Kanki Sushi Wine Bar: Where Bograshov Meets Tokyo, One Roll at a Time
The first thing that registers is the warmth. Not the temperature, though the kitchen's open flames contribute, but the red tinged glow that washes across every surface, turning the narrow dining room into something between a Tokyo izakaya and a Tel Aviv living room. A couple near the window shares a platter of rainbow rolls, their chopsticks crossing paths over a slice of salmon. At the bar, a woman in a linen shirt swirls sake in a ceramic cup, watching the sushi chef press rice with the calm economy of someone who has done this ten thousand times. The terrace outside is already full, chairs angled toward the street, wine glasses catching the last of the evening light. This is Kanki on a Wednesday night, and the wait for a table is already building.
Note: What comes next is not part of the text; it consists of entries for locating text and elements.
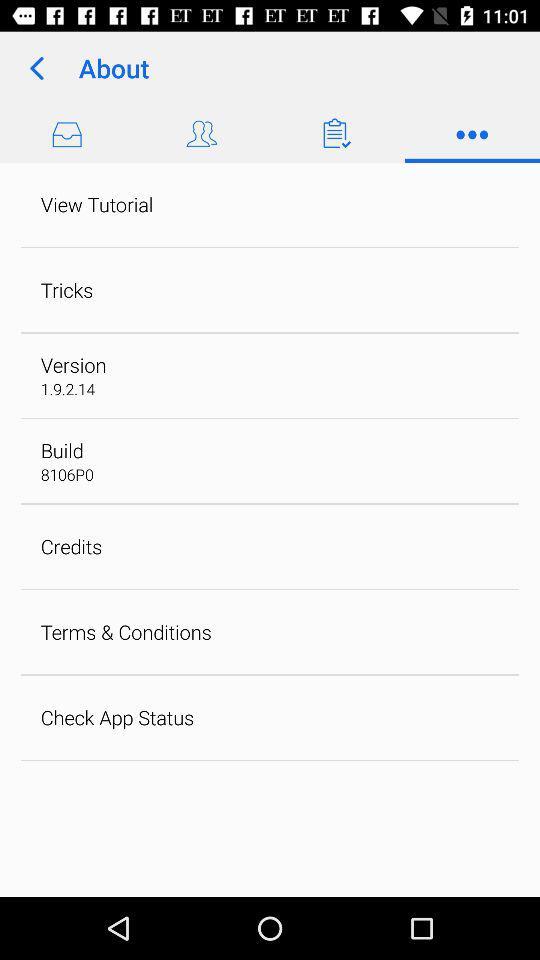 Image resolution: width=540 pixels, height=960 pixels. Describe the element at coordinates (117, 717) in the screenshot. I see `the item at the bottom left corner` at that location.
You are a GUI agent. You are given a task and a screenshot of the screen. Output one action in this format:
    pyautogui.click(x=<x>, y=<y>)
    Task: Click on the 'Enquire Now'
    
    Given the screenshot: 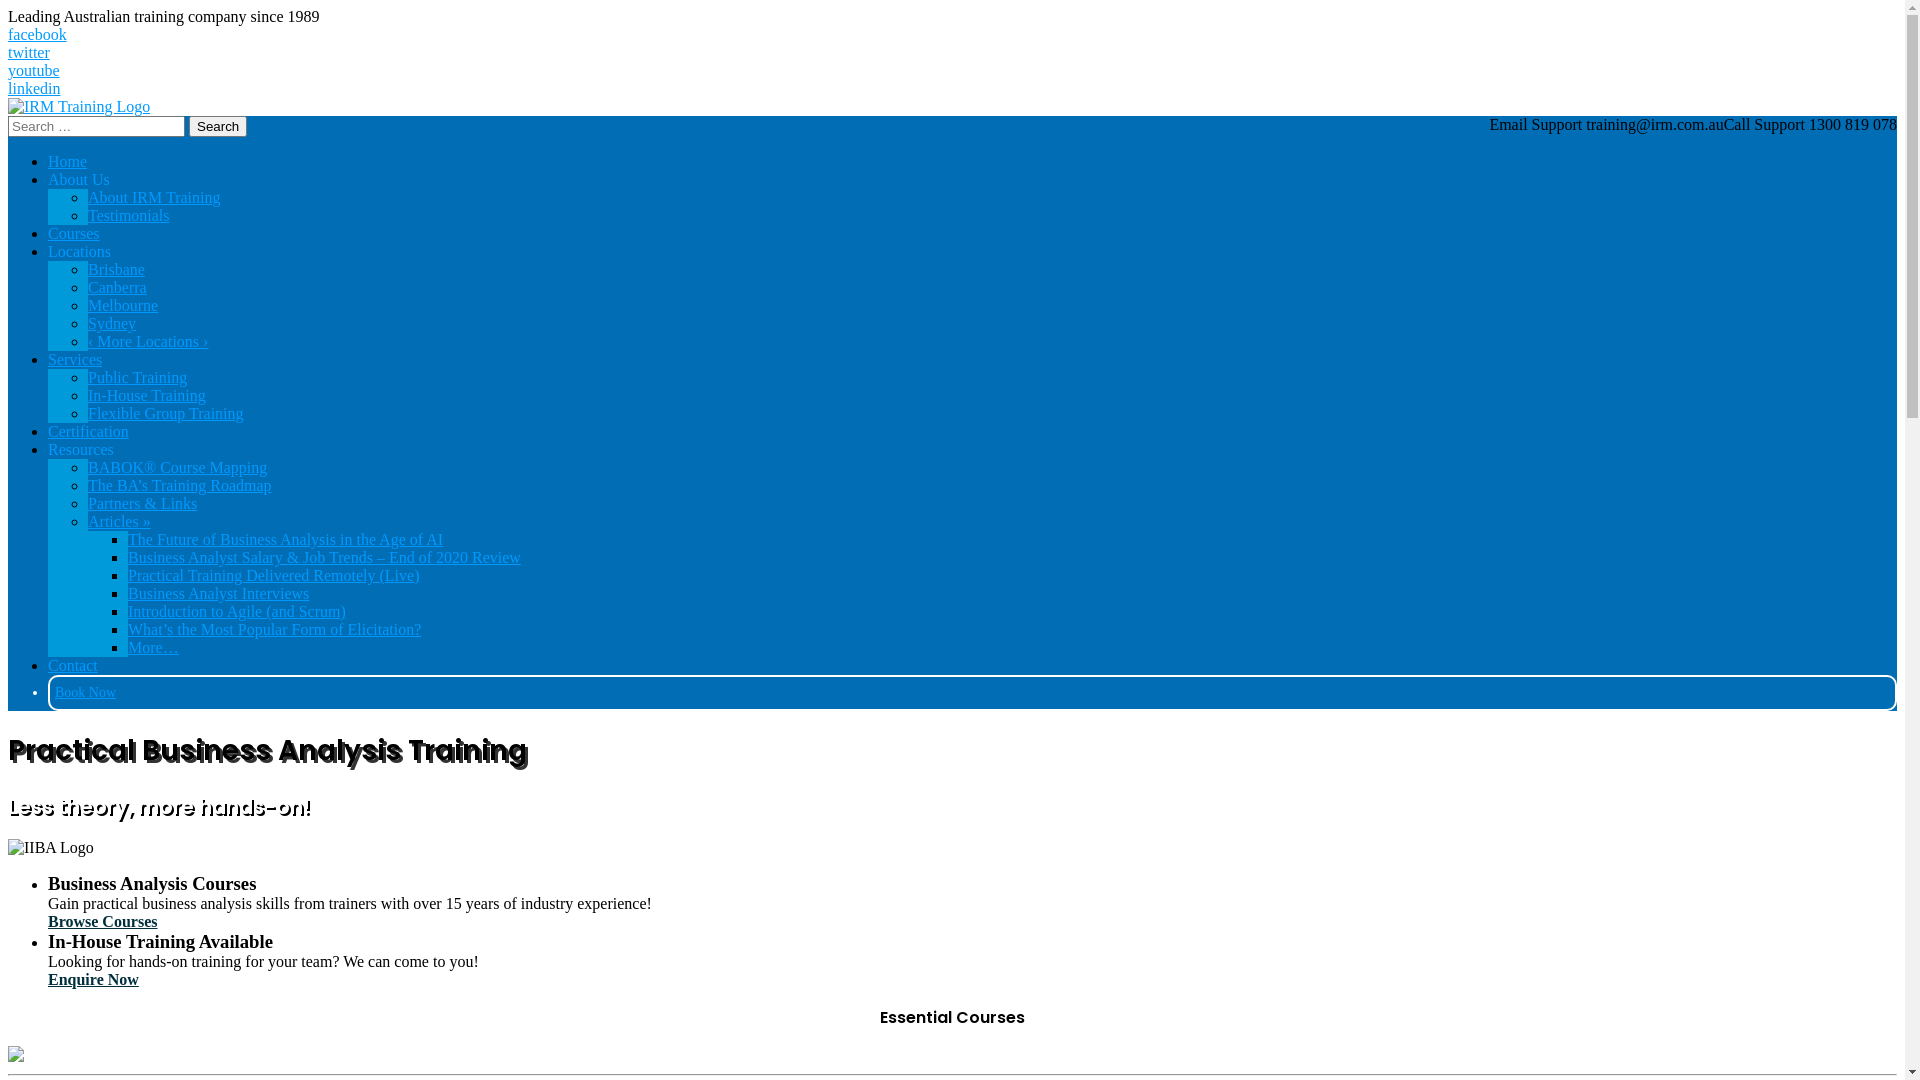 What is the action you would take?
    pyautogui.click(x=92, y=978)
Bograshov Street runs from the center of Tel Aviv straight to the sea, and at number 23, Kanki has occupied its ground floor corner for years, accumulating a following that borders on cult status among the city's kosher sushi faithful. Founded by Sofia and her family, the restaurant was conceived as a place where the precision of Japanese cuisine could coexist with the warmth and communal energy of a Mediterranean family table. That vision shows in everything from the sharing style menu to the wine bar that anchors the room, a feature that most sushi restaurants in this city treat as an afterthought.